Items from a dataset

++++++++++++++++++++

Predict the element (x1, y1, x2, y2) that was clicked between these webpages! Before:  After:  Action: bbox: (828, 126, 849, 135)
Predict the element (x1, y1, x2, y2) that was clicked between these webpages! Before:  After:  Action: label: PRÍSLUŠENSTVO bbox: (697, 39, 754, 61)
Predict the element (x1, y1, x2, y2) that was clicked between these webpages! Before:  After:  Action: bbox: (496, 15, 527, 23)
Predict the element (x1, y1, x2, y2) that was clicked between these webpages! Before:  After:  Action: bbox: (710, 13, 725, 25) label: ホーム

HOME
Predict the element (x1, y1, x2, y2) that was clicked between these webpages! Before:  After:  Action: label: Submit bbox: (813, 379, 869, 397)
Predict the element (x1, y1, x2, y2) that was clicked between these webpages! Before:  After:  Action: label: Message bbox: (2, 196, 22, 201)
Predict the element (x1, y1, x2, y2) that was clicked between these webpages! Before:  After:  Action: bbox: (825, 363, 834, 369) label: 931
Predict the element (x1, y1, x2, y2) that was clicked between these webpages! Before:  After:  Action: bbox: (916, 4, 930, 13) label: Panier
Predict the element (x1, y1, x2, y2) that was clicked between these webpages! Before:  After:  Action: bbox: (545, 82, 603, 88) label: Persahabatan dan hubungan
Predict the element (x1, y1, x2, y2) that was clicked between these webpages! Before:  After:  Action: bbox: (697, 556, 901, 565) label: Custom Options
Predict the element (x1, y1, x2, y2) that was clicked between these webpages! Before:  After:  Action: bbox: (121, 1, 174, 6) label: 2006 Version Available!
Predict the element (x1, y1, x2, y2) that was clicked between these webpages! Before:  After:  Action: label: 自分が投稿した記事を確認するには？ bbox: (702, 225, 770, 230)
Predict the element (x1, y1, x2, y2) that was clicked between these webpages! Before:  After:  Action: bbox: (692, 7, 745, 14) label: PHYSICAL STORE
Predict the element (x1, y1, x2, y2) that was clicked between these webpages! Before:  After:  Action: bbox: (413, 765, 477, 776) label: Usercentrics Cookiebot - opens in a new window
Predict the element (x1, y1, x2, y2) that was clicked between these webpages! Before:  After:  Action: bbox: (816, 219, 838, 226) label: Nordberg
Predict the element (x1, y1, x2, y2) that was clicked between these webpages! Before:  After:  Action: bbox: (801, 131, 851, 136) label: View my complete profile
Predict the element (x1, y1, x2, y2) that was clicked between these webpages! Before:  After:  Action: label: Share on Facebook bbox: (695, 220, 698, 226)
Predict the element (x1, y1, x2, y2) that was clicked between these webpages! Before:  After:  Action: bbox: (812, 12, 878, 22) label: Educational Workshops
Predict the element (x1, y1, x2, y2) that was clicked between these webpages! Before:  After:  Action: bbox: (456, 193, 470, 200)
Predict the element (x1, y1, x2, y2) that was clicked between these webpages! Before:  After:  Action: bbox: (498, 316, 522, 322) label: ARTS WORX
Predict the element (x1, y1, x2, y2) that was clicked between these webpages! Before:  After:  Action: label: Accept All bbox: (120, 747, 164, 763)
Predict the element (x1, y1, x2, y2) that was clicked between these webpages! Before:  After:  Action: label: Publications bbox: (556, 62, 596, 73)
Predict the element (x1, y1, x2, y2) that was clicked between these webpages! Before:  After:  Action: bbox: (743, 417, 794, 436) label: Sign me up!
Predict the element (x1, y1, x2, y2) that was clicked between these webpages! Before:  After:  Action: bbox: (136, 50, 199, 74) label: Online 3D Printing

++++++++++++++++++++

#### Task to carry out:
Show every line of the data above that contains the string "WORX".

#### Complete answer:
Predict the element (x1, y1, x2, y2) that was clicked between these webpages! Before:  After:  Action: bbox: (498, 316, 522, 322) label: ARTS WORX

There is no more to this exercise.